Фото: Архив АПФото: Архив АП

Попал в элитные войска

«В армию уходил абсолютно здоровый, призывная комиссия определила по здоровью категорию «А», поэтому его и направили в спецвойска, а вернулся назад с онкологией. И как вернулся?! Я думала — с ума сойду, пока он доберется из Москвы домой, в родную деревню», — поделилась с «Амурской правдой» болью мама солдата, жительница Николо-Александровки. Мы приехали в Октябрьский район с одним условием: что не назовем реальную фамилию героя и не опубликуем его фото. Не потому, что парень служил в секретной части. «Я не хочу, чтобы обо всем знали студенты вуза, где Вале продолжать учебу», — попросила мать, которая бесконечно верит, что ее сын сумеет победить болезнь и обязательно будет счастлив.

Мы приехали в Николо-Александровку в половине десятого утра. Марина Александровна в огороде, ей помогает младший сынишка Саша.

— Муж — механизатор, с утра до ночи в поле, сами понимаете, уборочная пора. А старший — сейчас не помощник. Головные боли сильные, ночами бессонница мучает, давайте не будем его будить, — устало заметила мать.

Она вспоминает, как 18 мая прошлого года провожали Валентина в армию на вокзале в Благовещенске. Как его глаза светились счастьем — попал в элитные военно-космические войска. Он служил в одной из секретных частей в Хабаровском крае. Из учебки постоянно звонил домой, потом из воинской части — говорил, что все прекрасно. Служба нравилась, питание хорошее, никакой дедовщины. Парень планировал даже остаться и дальше служить по контракту.

[Исходные данные]
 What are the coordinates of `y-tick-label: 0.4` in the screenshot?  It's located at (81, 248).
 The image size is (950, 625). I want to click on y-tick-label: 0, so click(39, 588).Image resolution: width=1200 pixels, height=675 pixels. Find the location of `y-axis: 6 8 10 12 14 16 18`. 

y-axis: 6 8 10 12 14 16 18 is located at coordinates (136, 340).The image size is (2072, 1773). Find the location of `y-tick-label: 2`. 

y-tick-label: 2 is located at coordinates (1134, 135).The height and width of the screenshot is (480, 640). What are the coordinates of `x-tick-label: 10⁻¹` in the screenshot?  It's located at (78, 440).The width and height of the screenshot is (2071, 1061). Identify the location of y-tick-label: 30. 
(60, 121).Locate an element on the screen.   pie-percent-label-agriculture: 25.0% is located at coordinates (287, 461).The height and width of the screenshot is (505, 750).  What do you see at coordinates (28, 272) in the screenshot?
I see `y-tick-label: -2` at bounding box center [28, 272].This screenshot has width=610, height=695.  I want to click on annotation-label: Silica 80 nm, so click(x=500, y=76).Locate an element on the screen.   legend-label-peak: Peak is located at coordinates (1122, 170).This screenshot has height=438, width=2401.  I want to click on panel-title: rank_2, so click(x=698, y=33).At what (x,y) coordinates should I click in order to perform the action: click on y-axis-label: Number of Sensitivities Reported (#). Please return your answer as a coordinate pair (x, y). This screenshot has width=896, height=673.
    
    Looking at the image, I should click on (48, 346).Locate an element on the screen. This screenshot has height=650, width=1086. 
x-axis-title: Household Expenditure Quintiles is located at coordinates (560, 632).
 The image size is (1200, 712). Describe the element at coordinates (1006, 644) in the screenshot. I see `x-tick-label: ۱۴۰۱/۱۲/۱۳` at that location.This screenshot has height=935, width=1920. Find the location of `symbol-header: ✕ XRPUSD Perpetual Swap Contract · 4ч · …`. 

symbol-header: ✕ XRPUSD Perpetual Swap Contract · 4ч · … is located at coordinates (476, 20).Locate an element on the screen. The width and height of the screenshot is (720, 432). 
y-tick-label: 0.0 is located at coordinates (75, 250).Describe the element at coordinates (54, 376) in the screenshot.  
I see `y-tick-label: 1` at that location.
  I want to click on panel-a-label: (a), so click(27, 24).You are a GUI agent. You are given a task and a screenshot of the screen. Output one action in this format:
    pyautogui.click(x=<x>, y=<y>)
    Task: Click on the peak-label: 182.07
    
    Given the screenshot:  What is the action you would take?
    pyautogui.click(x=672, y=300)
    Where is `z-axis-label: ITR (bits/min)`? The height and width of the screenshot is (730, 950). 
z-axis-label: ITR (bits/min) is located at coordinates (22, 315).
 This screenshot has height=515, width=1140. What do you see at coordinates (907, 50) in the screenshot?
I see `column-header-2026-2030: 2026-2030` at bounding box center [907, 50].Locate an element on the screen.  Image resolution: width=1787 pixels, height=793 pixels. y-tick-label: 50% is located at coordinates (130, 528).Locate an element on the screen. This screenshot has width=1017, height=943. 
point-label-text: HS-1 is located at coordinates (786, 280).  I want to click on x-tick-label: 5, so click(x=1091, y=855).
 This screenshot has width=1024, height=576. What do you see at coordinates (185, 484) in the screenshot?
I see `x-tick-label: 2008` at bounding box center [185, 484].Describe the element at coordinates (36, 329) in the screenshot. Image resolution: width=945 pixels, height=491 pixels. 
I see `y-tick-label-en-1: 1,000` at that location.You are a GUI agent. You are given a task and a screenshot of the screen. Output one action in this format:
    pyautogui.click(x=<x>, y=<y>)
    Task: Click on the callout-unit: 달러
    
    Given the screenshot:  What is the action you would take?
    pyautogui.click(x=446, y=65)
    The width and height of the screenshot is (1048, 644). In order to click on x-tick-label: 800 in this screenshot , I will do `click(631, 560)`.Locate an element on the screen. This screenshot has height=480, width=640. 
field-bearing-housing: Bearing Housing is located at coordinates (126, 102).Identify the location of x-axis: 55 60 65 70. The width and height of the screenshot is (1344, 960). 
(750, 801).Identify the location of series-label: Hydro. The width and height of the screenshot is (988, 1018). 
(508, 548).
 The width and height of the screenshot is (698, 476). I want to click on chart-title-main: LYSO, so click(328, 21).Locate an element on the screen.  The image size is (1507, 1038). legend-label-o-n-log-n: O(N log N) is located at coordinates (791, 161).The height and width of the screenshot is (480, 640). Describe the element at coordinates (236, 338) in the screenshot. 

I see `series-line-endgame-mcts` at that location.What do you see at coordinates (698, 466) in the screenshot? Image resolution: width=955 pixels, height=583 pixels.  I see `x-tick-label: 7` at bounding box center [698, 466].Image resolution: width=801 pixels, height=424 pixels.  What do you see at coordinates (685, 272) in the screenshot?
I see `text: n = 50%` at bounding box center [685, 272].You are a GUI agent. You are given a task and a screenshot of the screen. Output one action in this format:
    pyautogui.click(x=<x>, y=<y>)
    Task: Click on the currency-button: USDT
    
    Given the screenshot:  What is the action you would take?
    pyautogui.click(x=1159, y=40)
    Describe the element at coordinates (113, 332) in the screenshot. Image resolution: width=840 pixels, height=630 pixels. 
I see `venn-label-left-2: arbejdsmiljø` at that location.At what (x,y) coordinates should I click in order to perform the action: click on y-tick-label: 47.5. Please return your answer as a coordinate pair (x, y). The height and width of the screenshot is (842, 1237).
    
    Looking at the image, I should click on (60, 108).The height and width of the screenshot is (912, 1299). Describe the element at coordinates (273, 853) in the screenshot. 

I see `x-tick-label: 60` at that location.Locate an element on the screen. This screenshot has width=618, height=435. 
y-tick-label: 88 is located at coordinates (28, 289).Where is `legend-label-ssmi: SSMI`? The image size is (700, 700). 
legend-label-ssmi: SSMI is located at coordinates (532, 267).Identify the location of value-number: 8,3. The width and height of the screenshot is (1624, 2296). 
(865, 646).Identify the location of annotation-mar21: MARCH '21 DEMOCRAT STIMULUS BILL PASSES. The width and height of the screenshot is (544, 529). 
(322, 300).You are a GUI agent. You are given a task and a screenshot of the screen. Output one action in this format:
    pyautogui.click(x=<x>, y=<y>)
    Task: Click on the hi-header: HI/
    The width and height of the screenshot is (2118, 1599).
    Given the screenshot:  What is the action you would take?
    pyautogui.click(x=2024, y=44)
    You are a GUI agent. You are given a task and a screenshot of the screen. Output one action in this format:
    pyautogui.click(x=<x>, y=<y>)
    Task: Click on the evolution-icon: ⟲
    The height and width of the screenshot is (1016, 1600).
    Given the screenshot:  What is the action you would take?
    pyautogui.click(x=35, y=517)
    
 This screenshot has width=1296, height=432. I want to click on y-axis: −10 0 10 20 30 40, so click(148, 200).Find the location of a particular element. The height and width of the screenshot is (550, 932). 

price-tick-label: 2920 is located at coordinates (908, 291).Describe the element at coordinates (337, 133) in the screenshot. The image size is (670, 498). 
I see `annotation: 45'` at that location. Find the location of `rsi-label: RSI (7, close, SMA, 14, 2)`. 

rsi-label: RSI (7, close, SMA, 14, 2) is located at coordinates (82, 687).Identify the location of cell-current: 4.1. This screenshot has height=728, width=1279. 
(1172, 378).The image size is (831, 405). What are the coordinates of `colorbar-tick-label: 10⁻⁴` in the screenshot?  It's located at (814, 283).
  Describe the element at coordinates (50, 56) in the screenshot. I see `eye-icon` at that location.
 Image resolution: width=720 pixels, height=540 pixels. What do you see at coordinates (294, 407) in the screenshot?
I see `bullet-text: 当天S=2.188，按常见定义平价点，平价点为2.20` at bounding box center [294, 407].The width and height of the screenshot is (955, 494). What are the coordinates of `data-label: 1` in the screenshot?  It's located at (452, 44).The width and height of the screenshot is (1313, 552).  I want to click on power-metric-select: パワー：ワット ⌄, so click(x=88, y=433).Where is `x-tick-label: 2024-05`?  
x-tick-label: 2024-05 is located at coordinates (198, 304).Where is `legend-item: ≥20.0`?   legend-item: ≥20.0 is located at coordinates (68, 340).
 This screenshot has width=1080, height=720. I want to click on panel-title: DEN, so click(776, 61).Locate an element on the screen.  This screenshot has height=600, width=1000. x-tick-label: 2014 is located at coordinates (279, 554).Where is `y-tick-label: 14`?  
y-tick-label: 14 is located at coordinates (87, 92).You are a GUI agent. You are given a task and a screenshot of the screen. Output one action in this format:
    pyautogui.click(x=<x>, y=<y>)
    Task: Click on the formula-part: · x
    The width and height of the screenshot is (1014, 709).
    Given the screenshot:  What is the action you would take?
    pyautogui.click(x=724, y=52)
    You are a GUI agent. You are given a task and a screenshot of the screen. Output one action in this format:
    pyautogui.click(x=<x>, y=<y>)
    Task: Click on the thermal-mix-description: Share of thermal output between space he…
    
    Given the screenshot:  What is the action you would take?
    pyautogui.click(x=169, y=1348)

## [ЗАДАНИЯ]
1/ Какого числа Валентина провожали в армию, согласно тексту о солдате из Николо-Александровки?
2/ Выпишите из текста о солдате из Николо-Александровки отрывок от «Попал в элитные» до «и обязательно будет счастлив.».
3/ Изложите содержание текста о солдате из Николо-Александровки в двух предложениях.

## [ОТВЕТЫ К ЗАДАНИЯМ]
1/ 18 мая прошлого года.

2/
Попал в элитные войска

«В армию уходил абсолютно здоровый, призывная комиссия определила по здоровью категорию «А», поэтому его и направили в спецвойска, а вернулся назад с онкологией. И как вернулся?! Я думала — с ума сойду, пока он доберется из Москвы домой, в родную деревню», — поделилась с «Амурской правдой» болью мама солдата, жительница Николо-Александровки. Мы приехали в Октябрьский район с одним условием: что не назовем реальную фамилию героя и не опубликуем его фото. Не потому, что парень служил в секретной части. «Я не хочу, чтобы обо всем знали студенты вуза, где Вале продолжать учебу», — попросила мать, которая бесконечно верит, что ее сын сумеет победить болезнь и обязательно будет счастлив.

3/ Мать солдата из Николо-Александровки рассказала «Амурской правде», что сын ушел в армию абсолютно здоровым, служил в секретной части элитных военно-космических войск в Хабаровском крае, а вернулся с онкологией. Теперь его мучают сильные головные боли и бессонница, а мать верит, что он сумеет победить болезнь.